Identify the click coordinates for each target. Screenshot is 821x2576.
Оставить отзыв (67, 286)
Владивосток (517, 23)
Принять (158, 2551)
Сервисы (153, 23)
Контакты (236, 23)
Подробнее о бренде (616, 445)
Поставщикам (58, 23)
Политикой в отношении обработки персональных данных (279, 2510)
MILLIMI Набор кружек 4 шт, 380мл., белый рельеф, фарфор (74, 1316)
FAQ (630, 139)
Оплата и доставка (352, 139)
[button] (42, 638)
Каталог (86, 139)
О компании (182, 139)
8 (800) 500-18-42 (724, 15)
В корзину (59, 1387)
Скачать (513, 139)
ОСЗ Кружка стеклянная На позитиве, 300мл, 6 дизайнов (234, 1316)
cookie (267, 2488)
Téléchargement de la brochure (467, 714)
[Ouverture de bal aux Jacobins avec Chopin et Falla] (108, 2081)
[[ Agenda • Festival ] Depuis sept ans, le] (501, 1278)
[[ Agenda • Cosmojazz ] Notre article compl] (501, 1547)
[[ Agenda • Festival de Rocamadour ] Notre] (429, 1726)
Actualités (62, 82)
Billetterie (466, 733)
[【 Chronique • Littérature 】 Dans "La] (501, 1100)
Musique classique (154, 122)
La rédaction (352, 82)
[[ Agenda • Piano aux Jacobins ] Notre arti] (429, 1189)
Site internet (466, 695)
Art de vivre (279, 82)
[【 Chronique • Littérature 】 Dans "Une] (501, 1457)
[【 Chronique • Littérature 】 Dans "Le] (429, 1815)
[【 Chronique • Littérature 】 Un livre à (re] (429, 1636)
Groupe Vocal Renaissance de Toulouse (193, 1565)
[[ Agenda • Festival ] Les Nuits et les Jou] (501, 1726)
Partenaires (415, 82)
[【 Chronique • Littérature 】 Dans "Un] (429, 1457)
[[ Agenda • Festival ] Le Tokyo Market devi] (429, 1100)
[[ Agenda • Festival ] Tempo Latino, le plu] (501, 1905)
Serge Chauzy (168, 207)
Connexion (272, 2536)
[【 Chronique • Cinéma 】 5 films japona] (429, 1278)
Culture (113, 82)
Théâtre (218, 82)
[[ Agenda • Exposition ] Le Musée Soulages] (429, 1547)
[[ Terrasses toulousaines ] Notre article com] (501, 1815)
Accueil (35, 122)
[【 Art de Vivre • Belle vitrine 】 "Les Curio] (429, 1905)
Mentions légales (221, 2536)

━━━━━━━━━━

◆ REQUIRED TASK
Give the listing above as a Markdown table with the columns Row and Text, from the line with "[[ Agenda • Festival ] Tempo" through the final line, both included. Number the rows and leave out any blank lines.

◆ EXERCISE RESPONSE
| Row | Text |
|---|---|
| 1 | [[ Agenda • Festival ] Tempo Latino, le plu] (501, 1905) |
| 2 | Serge Chauzy (168, 207) |
| 3 | Connexion (272, 2536) |
| 4 | [【 Chronique • Cinéma 】 5 films japona] (429, 1278) |
| 5 | Culture (113, 82) |
| 6 | Théâtre (218, 82) |
| 7 | [[ Agenda • Exposition ] Le Musée Soulages] (429, 1547) |
| 8 | [[ Terrasses toulousaines ] Notre article com] (501, 1815) |
| 9 | Accueil (35, 122) |
| 10 | [【 Art de Vivre • Belle vitrine 】 "Les Curio] (429, 1905) |
| 11 | Mentions légales (221, 2536) |